** What is needed **
What lines below hold the string "computer"? Copy them all.

Top of Data extract

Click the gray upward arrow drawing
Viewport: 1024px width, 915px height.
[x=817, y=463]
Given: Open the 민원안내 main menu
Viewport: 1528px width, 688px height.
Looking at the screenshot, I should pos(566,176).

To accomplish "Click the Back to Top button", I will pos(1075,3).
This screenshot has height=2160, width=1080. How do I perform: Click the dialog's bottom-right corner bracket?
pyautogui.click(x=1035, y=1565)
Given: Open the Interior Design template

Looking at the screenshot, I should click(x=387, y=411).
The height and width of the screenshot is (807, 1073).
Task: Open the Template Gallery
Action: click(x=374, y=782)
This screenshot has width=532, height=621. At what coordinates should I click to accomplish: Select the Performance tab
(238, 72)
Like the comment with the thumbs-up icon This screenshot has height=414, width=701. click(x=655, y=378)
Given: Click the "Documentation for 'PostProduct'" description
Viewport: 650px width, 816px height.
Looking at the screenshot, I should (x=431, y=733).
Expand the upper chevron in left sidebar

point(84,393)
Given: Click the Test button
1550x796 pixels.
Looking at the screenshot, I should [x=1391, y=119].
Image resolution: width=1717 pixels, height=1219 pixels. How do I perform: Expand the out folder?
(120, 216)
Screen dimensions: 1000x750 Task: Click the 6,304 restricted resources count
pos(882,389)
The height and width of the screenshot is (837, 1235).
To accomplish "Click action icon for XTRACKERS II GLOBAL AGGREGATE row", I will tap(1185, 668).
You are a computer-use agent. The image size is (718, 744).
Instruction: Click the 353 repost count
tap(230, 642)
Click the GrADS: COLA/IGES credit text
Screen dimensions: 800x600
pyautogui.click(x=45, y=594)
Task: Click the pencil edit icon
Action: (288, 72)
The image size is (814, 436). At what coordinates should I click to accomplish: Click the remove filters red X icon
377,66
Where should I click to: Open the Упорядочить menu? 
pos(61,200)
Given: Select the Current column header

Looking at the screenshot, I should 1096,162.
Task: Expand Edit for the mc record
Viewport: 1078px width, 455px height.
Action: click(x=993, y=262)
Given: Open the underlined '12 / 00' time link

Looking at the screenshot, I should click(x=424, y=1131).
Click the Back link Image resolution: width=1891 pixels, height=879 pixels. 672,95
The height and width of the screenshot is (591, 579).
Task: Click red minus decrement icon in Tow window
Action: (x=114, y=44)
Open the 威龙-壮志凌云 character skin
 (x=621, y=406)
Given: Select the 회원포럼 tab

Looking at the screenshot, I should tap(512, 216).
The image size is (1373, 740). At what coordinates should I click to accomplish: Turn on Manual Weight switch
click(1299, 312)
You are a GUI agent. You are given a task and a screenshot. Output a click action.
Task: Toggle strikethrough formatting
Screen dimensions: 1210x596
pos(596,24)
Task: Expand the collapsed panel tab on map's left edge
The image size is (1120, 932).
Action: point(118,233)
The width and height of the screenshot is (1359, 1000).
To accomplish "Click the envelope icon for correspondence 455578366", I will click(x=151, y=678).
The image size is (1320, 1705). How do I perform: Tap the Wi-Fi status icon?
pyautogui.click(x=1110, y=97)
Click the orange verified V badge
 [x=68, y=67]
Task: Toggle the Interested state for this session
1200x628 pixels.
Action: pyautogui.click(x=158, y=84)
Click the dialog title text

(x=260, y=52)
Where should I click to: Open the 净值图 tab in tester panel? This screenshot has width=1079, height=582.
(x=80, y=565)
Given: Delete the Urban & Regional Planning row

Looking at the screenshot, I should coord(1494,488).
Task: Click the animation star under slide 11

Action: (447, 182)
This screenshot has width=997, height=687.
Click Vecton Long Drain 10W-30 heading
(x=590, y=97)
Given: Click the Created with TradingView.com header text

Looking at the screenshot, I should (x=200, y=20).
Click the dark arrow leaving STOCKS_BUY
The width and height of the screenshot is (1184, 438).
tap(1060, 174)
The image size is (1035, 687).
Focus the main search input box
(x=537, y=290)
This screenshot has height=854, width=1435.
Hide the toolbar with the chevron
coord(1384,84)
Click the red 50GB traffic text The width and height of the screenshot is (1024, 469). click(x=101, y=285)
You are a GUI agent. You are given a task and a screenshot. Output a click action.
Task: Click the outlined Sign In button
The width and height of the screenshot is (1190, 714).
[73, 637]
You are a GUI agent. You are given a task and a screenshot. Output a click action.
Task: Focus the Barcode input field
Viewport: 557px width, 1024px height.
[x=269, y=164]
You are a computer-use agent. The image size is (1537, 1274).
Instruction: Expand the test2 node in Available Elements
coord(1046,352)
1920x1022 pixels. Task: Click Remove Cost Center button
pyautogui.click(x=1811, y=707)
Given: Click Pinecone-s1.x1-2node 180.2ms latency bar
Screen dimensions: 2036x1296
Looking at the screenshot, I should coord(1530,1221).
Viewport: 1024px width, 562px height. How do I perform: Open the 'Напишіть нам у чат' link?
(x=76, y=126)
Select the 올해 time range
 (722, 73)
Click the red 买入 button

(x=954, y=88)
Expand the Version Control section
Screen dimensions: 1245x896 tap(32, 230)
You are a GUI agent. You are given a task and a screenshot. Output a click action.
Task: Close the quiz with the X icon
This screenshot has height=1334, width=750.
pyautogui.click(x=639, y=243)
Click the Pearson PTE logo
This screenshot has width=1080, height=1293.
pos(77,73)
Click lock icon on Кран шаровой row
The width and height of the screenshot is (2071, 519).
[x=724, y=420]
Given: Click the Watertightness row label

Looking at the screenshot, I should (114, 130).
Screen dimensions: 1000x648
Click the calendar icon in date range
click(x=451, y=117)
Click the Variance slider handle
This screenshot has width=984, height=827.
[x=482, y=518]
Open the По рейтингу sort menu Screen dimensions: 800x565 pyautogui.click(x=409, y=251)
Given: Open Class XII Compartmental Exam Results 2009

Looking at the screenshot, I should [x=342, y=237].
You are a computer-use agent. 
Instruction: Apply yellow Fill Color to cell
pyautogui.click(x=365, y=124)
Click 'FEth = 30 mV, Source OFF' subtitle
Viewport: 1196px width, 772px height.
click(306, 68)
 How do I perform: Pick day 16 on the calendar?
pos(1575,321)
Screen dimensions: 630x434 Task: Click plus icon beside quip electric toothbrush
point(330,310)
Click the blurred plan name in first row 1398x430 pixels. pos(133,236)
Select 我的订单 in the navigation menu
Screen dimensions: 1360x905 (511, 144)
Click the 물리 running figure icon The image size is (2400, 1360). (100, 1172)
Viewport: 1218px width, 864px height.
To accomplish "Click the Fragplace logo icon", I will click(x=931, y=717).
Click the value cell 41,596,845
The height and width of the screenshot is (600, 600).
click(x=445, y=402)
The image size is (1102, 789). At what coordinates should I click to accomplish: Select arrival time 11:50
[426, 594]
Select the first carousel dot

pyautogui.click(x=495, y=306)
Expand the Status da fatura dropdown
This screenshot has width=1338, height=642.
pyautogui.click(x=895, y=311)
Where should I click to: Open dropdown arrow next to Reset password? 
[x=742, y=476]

Bottom of Data extract

** Output below **
You are a computer-use agent. The image size is (718, 744).
You are a computer-use agent. The image size is (1537, 1274).
You are a computer-use agent. 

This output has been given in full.